Broad principles in the GDPR like data minimisation, transparency, use only for specified purpose, and security are all already reflected in the Australian Privacy Principles. Both require “privacy by design”.
One of the key differences is that the GDPR has the concepts of “controllers” and “processors”. “Controllers” are effectively the entity that decides why personal information is collected and processed.
They are responsible for ensuring that personal information is processed in accordance with the GDPR, whether they process it themselves or outsource to a “processor”.
“Processors” only process personal information on behalf of, on instructions from, and under a contract with, the controller, and have more limited obligations than controllers.
The GDPR places obligations on controllers that are more onerous than the Australian Privacy Law. Some of the key differences are as follows:
Choice of “lawful basis” of processing
A data controller under the GDPR has to ensure that it processes personal information under a “lawful basis”, which could be:
- contractual obligation to the individual.
- compliance with legal obligation..
- necessity to protect vital interests
- necessity for a task carried out in the public interest and
Consent is harder to obtain
In Australia, consent can be implied. Under the GDPR, it must be explicit by “a statement or by clear affirmative action”. Under both systems, consent must be able to be withdrawn at any time.
Data subjects’ enhanced rights
While there is already a right of access and right to correct personal data in Australia, the GDPR adds additional rights such as the right to erase data, the right to data portability and the right to not be subject to decisions based solely on automated processing except in certain circumstances.
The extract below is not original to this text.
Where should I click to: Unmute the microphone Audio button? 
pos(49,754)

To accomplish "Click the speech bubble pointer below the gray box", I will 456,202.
Appointment of EU representative and Data Protection Officer
You might need to appoint a “representative” established in the EU, or a Data Protection Officer.
Greater data breach requirements
You’ll need to report a greater range of data breaches in a much shorter time frame.
What public action has been taken under the GDPR?
With respect to Google, the complaint noted that the maximum possible fine is 4% of the revenue of the Alphabet Group, amounting to about €3.79 billion.
The GDPR will likely directly affect your business if you supply goods or services to individuals in the EU. It may also affect your business if you have an EU customer or client which has to meet its own obligations under the GDPR. In that case, your EU customers or clients may require new or updated agreements for the processing of personal information, and require that you impose the same obligations on your service providers regardless of their location.
The GDPR is a regulation with genuine teeth, as the recent complaints against Google and Facebook show. While clear guidance is likely to be some ways off, these complaints show that companies whose business model involves targeted advertising to individuals in the EU will need to have particular care with their privacy strategy. This will include carefully considering the lawful bases of processing on a granular level.
As it is never too late to comply with the Australian Privacy Law and now the GDPR, now is a good time to undertake an audit to understand the collection channels, lawful bases of processing and life cycle of personal information in your business, as well as the technical and organisational security measures you have in place. Don’t wait for a complaint to be filed against you or one of your EU customers.